Greece
smokers cage
~i wrote~
thinking of you as I walk past the cage in the Athens airport where they keep all the smokers. I’m pretty tired right now but maybe I’ll come back in the morning to see if I can pay extra to pet one.
the best olive oil I’ve ever had
~i wrote~
Yesterday I arrived on Naxos and was driven from the main port to nearly the northernmost part of the island, a homestead-I-guess-you’d-call-it in the hills where I’m scraping paint in exchange for my keep. The maybe-craziest-for-me thing is what a commodity electricity is — I went ahead and bought a Greek SIM card with a generous data allowance during my ~28 hours in Athens, anticipating that I’d have no internet in the hills but never imagining that the real challenge would be keeping my phone charged in the first place. Live by the sword, die by the sword, as my father a.k.a. your brother likes to say. So I am rationing, BIG time — I spent the morning working to an audiobook with the machine in airplane mode and the screen dimmed, and then I hiked the ~4km down the mountain to the village of Apollonas for a swim in the Aegean — the beaches are all rocky but the rocks are big and smooth, like huge pebbles, so it’s manageable — and now I am treating myself to a supper out, which is partly because I’m hungry and partly because I need to ask the proprietor to charge my phone for me. Just as soon as I send this. Later I think I’ll go hang around Nikos’ Jewelry & Souvenirs because Rupert, my host, tells me that Nikos is the smartest guy in town and the most likely to talk with me in any critically evaluative way about conflict and resolution on this island, and then I’ll begin the ~7km walk-via-paved road back to the homestead, hoping to hitch a ride from someone who speaks enough English to understand when I say to stop so that I don’t end up, an hour later, back at the port. Once there, I don’t know what I’ll do. Probably cut my toenails by candlelight and look at the stars.
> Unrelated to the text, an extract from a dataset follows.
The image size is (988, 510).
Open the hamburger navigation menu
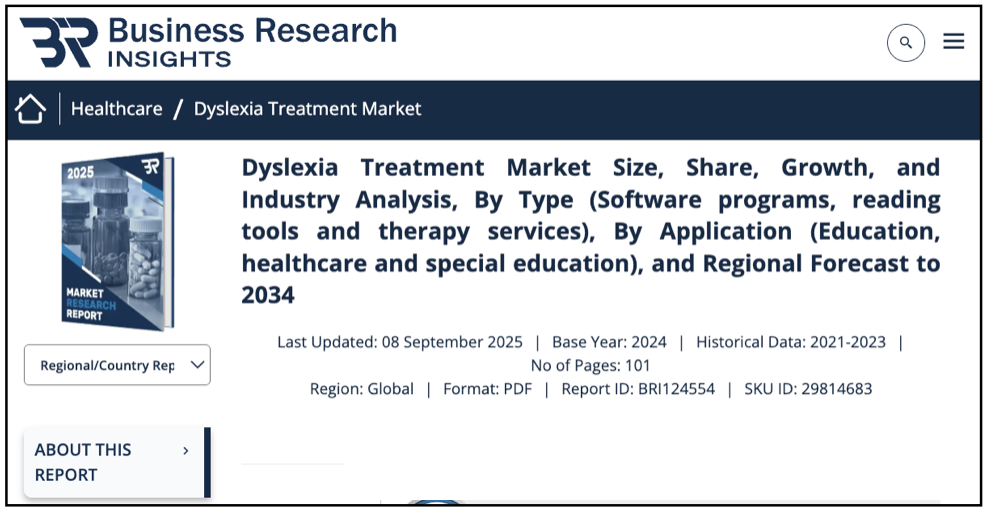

p.s. While I was writing this, my food and beer arrived. This is may be the best olive oil I’ve ever had.
the best olive oil I’ve ever had Read More »
sounds of Apollonas
Today I followed the footpath down the mountain from Rupert’s place to Apollonas. The dogs scare me and I don’t trust their chains, the sound of which attends their barking but which are otherwise not in evidence.
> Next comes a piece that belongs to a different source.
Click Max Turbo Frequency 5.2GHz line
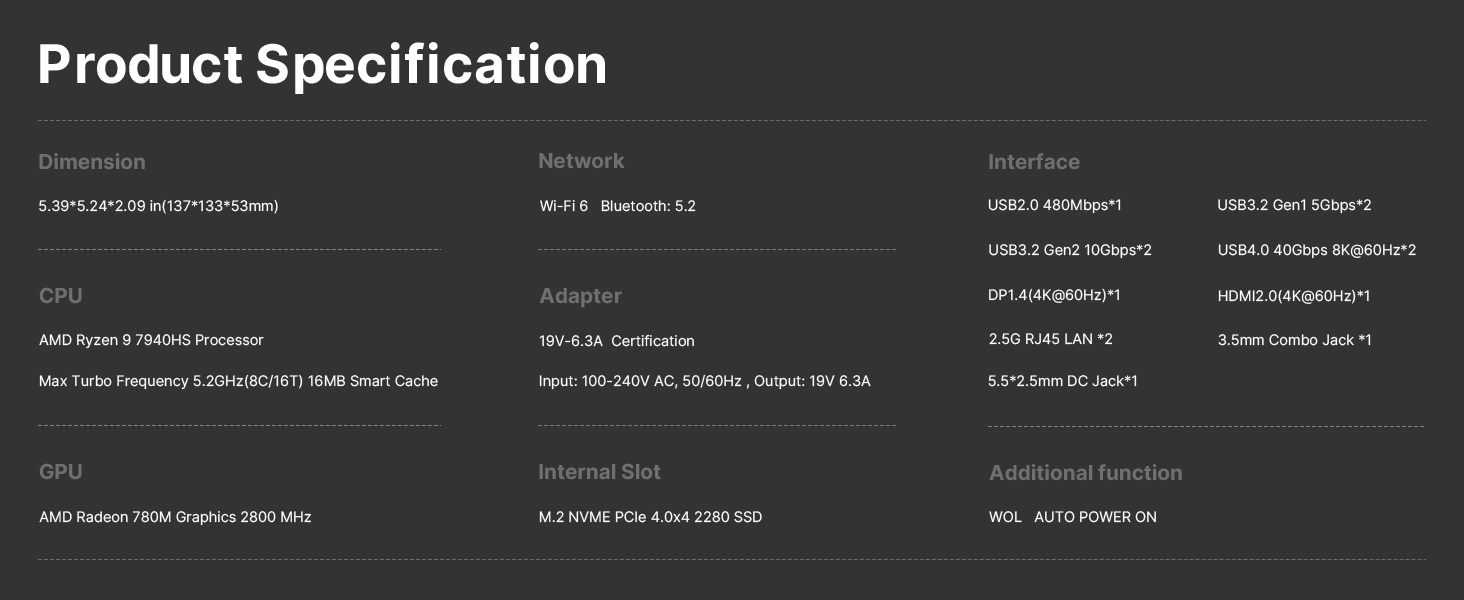point(238,381)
At one point I tried to take a shortcut, snipping out one of the switchbacks by picking my way through the prickly Aegean bushes, but in the end I think there was no time saved.
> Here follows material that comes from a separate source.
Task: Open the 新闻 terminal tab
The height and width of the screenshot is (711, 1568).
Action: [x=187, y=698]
The waves pulling back on the jumbo pebbles of that first beach at the foot of the hill make a sound that is distinctly like something else I know but can’t quite call up to write down. I keep thinking of something rushing to fill a vacuum. But what?
A third, taunting sound, after dark, on my walk back via the paved road, hoping to hitch: the wind through the olive trees sounds perpetually like a car coming, when really there is nothing more viable to ride than the breeze. Finally I caught a ride in a rattly red van — the driver and I could barely communicate but he mustered a “Where you go?” and opened the back to me and I knelt beside some tools, gripping the metal window onto the cab with my hands and not putting my head quite through, lest he take a turn too quickly and I be decapitated. I said “HERE GOOD” in advance of my stop, such as it is, and he seemed to understand that I meant the hairpin left up ahead, which I would walk to Rupert’s, and took me a bit farther.
Trudging up the last leg the house from the pavement I encountered a small Greek snake, which spooked me in particular in the dark. Rupert, who hadn’t gone out for the evening after all, professed to have worried and my skin crawled some more at his unwelcome interest and proprietary scolding. Perhaps working with him and his gentle lechery and his indignation at what White Anglo Saxon Protestant males can’t acceptably say anymore is my real opportunity for growth and writing.
sounds of Apollonas Read More »
on the business of monogamy
On the business of monogamy, et cetera, I am out in the world and see the way—in country after country—national divides be damned—men look at me in spite of being manifestly, obviously with another woman in that moment, and I see the women pretending not to notice…or actually not noticing…or noticing and being mad, or hurt…or noticing and being too tired to care…and I don’t like any of those options.
I want to only be in things that are sparkling and new and all-consuming.
Unreasonable, I guess.
Or is it?
Maybe only if I want to build something over decades instead of just inhabiting a string of moments.